The Criterion Collection’s December releases kick off December 3 with a 4K restoration of Ronald Neame’s classic 1960 military drama Tunes of Glory (DVD: $29.95, Blu-ray: $39.95), which is based on the novel by James Kennaway and stars Alec Guinness and John Mills at their finest in a struggle for control of a peacetime Scottish battalion. Also slated for December 3 (and never before available on Blu-ray or DVD) is the 1933 pre-Code melodrama The Story of Temple Drake (DVD: $29.95, Blu-ray: $39.95), starring Miriam Hopkins in an adaptation of William Faulkner’s controversial novel Sanctuary. Coming December 10 is a 4K restoration, 287-minute director’s cut of Wim Wenders’ 1991 German-language magnum opus Until the End of the World (DVD: 3 discs, $29.95; Blu-ray: 2 discs, $39.95), a globe-trotting sci-fi epic featuring a dizzyingly eclectic soundtrack, that follows a woman (Solveig Dommartin) across continents as she pursues a mysterious stranger (William Hurt) in possession of a device that can make the blind see and bring dream images to waking life. Also arriving December 10 is a 2K restoration of Kelly Reichardt’s 2006 breakout feature Old Joy (DVD: $29.95, Blu-ray: $39.95), a microbudget indie film about old friends (Daniel London, Will Oldham) who reunite on a camping trip in the Oregon wilderness.
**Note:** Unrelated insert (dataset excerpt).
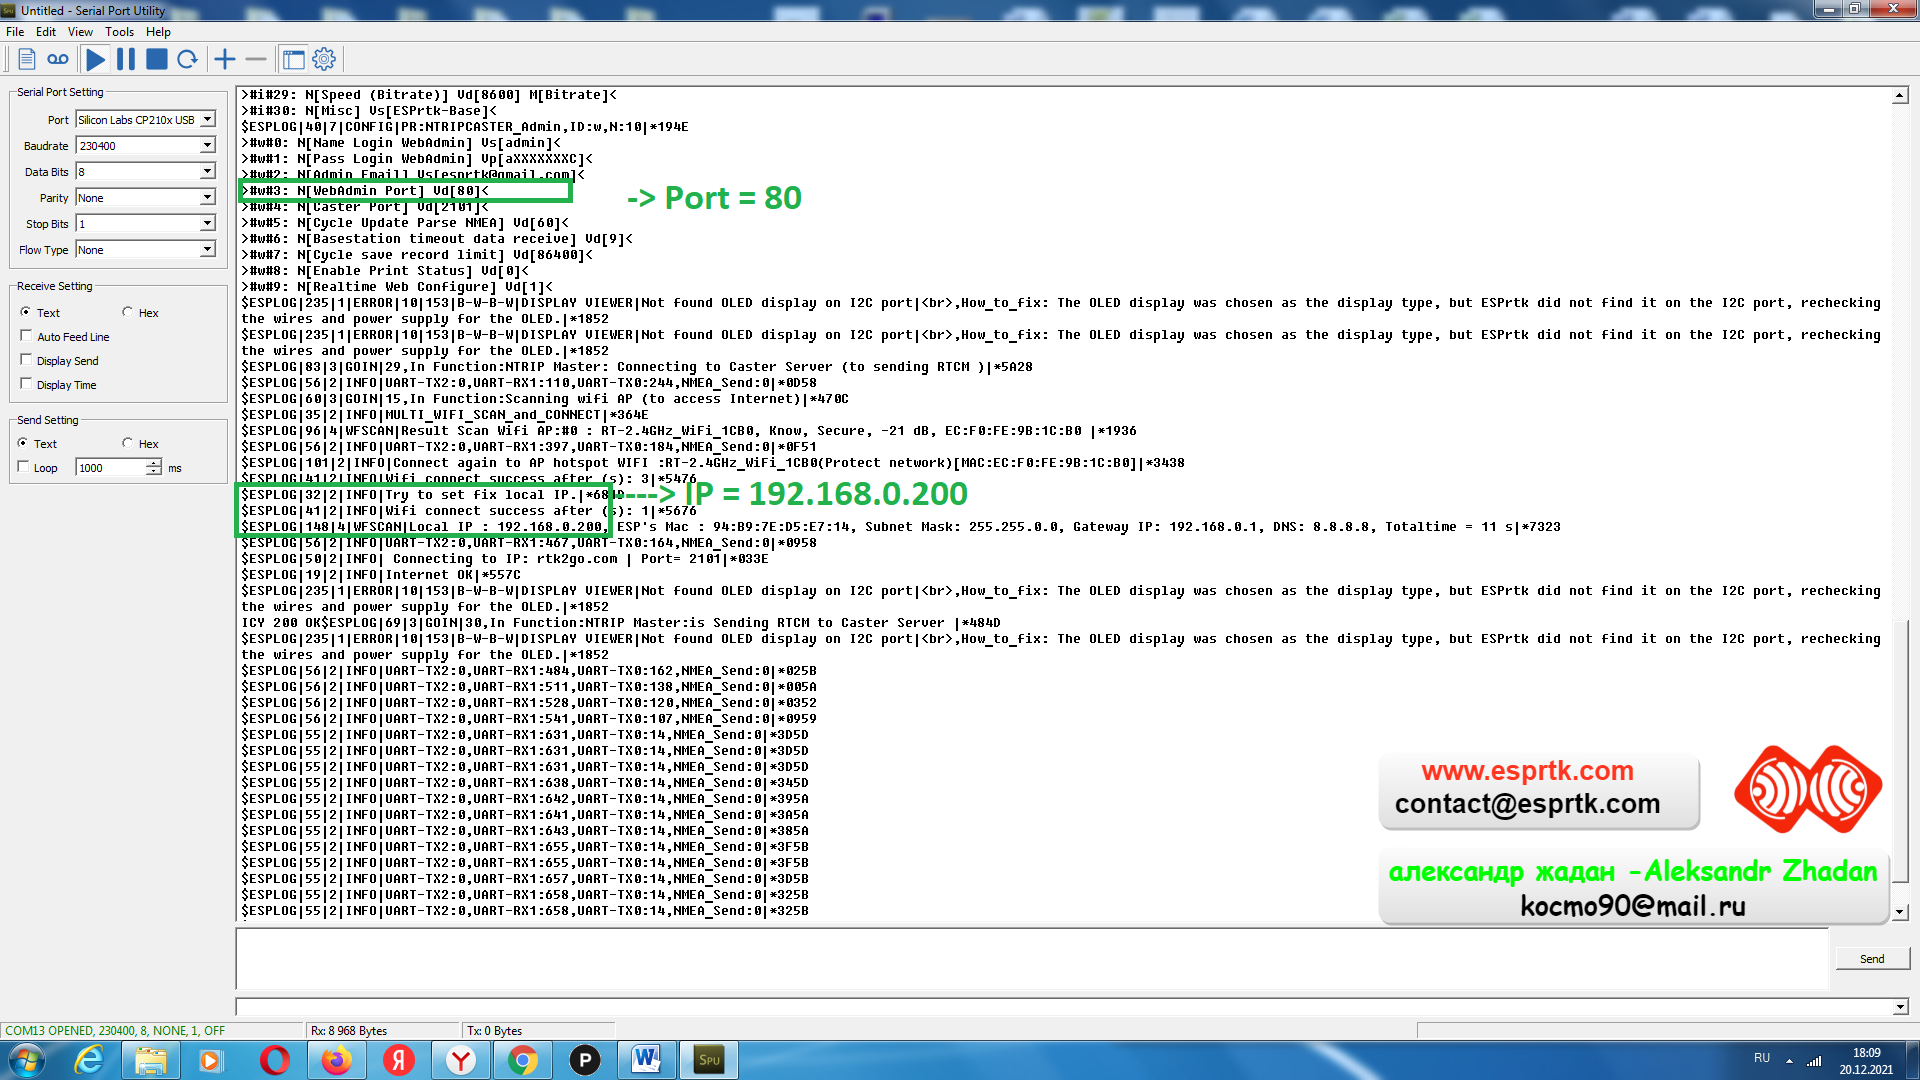Click the Send button
Screen dimensions: 1920x1080
(1871, 959)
A brand-new director’s cut of Francis Ford Coppola’s critically acclaimed 1930s period film The Cotton Club Encore is slated for release on DVD and Blu-ray on December 10. Slated to screen at this year’s New York Film Festival on October 5 and be shown in select theaters on October 11, this is a new version of the 1984 film, which features an all-star cast including Richard Gere, Gregory Hines, Diane Lane, Lonette McKee, Bob Hoskins, Laurence Fishburne, and others. In this lavish, 1930s-era drama, Harlem’s legendary Cotton Club becomes a hotbed of passion and violence as the lives and loves of entertainers and gangsters collide. Now, Coppola’s extraordinary film is brought to vivid new life with never-before-seen scenes and musical sequences that deepen and enrich the storylines in a remastered and restored version that represents Coppola’s fully realized vision of the film. Additional scenes include an extended Gregory Hines and Maurice Hines tap performance, Lonette McKee’s brilliant rendition of Ethel Waters’ “Stormy Weather,” and Coppola’s originally envisioned ending.
First Run Features will release Montessori: Let the Child Be the Guide (DVD: $24.95) on September 10. Inherited from Maria Montessori in 1907, the Montessori Method is a child-centered educational philosophy that celebrates and nurtures each child’s desire to learn, using an approach that values the human spirit and full development: physical, social, emotional, and cognitive. Curious to see how the Method works first hand, filmmaker Alexandre Mourot sets his camera up in the oldest Montessori school in France (with kids from 3 to 6) and the children guide the filmmaker through the whole school year, helping him understand the magic of their autonomy and self-esteem–hopefully, the seeds of a new society of peace and freedom–to which Montessori dedicated her life work.